- _The problem_
Output all records exactly, with no images.

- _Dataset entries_
○ ○ ○

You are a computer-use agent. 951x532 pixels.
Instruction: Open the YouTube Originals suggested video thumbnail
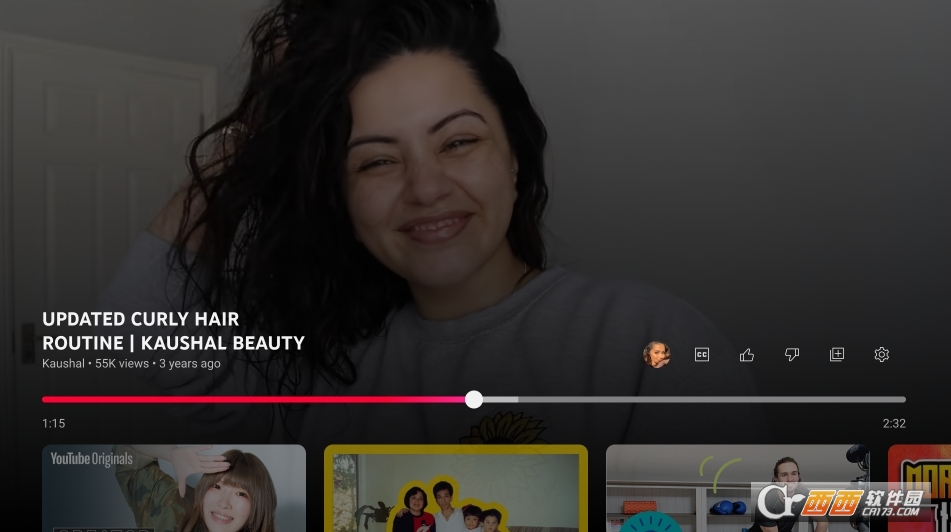[x=174, y=490]
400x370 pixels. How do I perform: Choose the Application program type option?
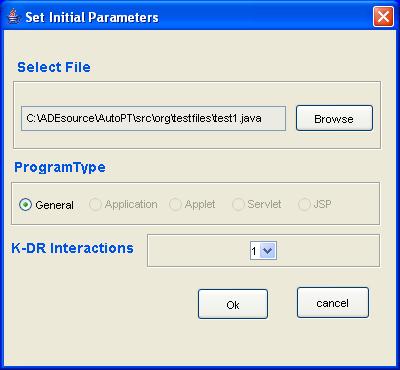(x=95, y=204)
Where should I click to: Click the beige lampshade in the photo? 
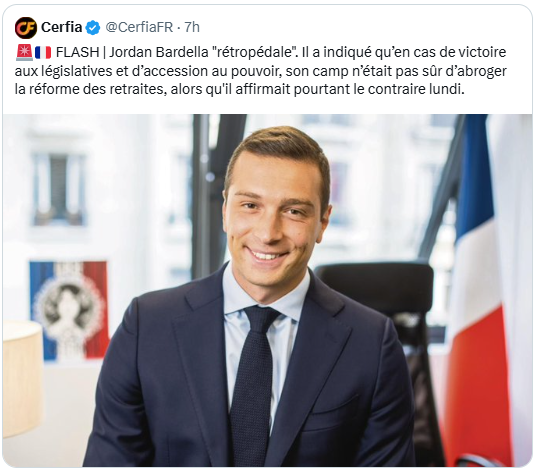[x=23, y=379]
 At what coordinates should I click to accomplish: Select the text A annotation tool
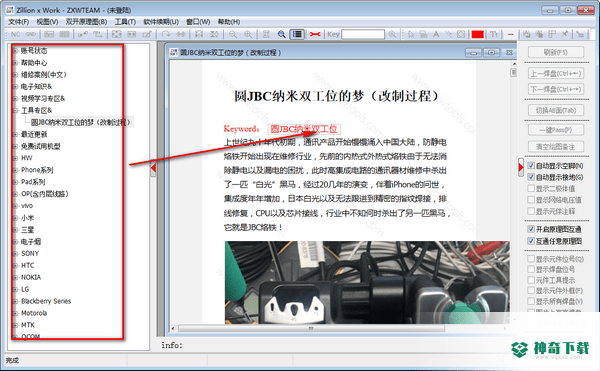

○ ○ ○

- _Answer below_
You are a computer-use agent. 951x532 pixels.
Instruction: Open the YouTube Originals suggested video thumbnail
[x=174, y=490]
400x370 pixels. How do I perform: Choose the Application program type option?
(x=95, y=204)
Where should I click to: Click the beige lampshade in the photo? 
[x=23, y=379]
 At what coordinates should I click to accomplish: Select the text A annotation tool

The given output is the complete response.